Der kommunale Haushalt Plauens für das Jahr 2010 ist in trockenen Tüchern. Mehrheitlich wurde er Donnerstagabend Punkt 19.30 Uhr von den Stadträten verabschiedet. Eingangs hatte Kämmerin Ute Goebel nochmals auf die Rahmenbedingungen verwiesen.

 

Tenor für die Bürger: Trotz dramatisch verschlechterter Finanzlage ermöglichen es die in der Rücklage vorhandenen Mittel, das Leistungsangebot in gleicher Höhe aufrecht zu erhalten. Das ist die positive Nachricht.
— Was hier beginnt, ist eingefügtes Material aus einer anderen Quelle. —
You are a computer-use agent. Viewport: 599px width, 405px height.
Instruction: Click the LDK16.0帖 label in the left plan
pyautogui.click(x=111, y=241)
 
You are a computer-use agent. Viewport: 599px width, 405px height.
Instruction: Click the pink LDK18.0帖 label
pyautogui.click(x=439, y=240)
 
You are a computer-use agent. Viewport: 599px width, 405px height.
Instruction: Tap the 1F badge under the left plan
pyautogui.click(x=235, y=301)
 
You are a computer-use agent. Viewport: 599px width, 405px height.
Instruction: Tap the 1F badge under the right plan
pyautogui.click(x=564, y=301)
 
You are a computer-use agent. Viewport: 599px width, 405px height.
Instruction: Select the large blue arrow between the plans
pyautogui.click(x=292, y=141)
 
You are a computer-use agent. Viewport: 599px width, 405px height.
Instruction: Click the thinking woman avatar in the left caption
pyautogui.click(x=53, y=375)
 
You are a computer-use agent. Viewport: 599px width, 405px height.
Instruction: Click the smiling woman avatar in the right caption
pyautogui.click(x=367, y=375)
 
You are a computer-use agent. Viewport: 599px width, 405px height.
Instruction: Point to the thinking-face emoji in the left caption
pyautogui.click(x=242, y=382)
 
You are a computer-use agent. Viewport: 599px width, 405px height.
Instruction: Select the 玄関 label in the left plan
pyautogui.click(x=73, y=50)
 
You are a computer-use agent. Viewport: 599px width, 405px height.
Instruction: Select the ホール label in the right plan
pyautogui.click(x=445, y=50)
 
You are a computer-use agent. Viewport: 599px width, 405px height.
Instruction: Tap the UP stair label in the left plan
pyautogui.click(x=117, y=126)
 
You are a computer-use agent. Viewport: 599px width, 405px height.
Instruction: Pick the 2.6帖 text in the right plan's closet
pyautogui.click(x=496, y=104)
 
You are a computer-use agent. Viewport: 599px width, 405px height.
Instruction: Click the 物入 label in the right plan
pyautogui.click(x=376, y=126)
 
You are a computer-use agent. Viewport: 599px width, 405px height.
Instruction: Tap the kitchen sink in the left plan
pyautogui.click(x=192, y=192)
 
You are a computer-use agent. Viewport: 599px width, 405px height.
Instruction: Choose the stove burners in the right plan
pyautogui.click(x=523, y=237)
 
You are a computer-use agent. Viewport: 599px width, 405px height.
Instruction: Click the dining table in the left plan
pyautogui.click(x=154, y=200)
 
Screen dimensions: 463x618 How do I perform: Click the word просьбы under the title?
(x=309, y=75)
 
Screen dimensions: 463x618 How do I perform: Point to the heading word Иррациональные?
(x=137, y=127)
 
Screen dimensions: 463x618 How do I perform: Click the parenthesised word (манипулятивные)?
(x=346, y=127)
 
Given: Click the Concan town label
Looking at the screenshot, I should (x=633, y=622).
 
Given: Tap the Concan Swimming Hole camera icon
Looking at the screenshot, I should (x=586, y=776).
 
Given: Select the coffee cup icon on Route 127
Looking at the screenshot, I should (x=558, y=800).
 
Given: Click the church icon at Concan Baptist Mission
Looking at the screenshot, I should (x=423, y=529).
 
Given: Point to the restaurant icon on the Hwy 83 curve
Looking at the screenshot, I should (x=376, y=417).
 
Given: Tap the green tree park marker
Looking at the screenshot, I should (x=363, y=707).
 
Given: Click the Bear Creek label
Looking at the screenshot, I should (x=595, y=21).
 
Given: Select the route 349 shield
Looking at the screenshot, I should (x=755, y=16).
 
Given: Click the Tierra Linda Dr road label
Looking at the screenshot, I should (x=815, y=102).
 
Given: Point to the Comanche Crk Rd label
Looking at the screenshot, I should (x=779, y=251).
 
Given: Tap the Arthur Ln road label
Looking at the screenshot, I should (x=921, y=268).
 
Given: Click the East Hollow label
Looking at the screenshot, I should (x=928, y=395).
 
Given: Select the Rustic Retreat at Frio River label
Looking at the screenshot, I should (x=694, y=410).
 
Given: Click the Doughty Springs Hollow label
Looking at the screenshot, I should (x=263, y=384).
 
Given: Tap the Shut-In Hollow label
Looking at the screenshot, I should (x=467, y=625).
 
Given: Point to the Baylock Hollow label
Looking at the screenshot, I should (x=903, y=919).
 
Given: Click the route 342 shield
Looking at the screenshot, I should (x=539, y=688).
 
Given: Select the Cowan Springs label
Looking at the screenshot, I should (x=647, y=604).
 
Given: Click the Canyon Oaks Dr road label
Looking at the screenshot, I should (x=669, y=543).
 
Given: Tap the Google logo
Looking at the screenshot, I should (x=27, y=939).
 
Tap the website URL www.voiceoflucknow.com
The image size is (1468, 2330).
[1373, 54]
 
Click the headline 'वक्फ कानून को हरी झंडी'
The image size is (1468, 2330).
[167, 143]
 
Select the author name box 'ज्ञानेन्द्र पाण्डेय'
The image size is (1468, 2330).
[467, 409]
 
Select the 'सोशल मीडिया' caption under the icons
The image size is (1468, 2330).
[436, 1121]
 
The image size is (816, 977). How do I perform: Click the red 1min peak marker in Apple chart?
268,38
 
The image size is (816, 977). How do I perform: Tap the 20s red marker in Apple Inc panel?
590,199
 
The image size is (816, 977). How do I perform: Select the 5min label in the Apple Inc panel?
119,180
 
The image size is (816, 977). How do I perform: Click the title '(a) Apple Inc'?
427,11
Die negative: Um den Verwaltungshaushalt quasi über Wasser halten zu können, müssen sieben Millionen Euro aus der "Kriegskasse" genommen werden - 500 000 Euro mehr als vorgesehen. Dramatisch eingebrochen ist die Gewerbesteuer, lediglich knapp elf Millionen wurden im laufenden Jahr eingenommen. Für das nächste Jahr hofft die Kämmerin auf etwa drei Millionen mehr. Bereits 2011 könnte sich im Verwaltungshaushalt ein "Loch" von acht Millionen Euro auftun. Da gleichzeitig die Rücklagen dramatisch schmelzen und Kredite zur Schuldenfinanzierung nicht mehr möglich sind, laste auf dem Haushalt 2010 bereits ein enormer Konsolidierungsdruck.

 

In ihren Statements machten die Fraktionsvorsitzenden der Parteien die Zustimmung zum Haushaltsplan teilweise von der positiven Entscheidung ihrer Anträge abhängig. SPD-Fraktions-Chef Rainer Maria Kett merkte kritisch an, dass die Landkreisverwaltung offenbar noch nicht begriffen habe, dass ihr für Plauen die gleiche Fürsorgepflicht zukomme wie für alle anderen Städte des Vogtlandes, und Plauen wiederum mitunter so tue, als besitze es noch den Status der Kreisfreiheit und sich finanziell stärker engagiere als zuweilen notwendig. Besonders an der weiteren Bezuschussung des Flughafens Hof/Plauen in gleicher Höhe erhitzten sich die Gemüter.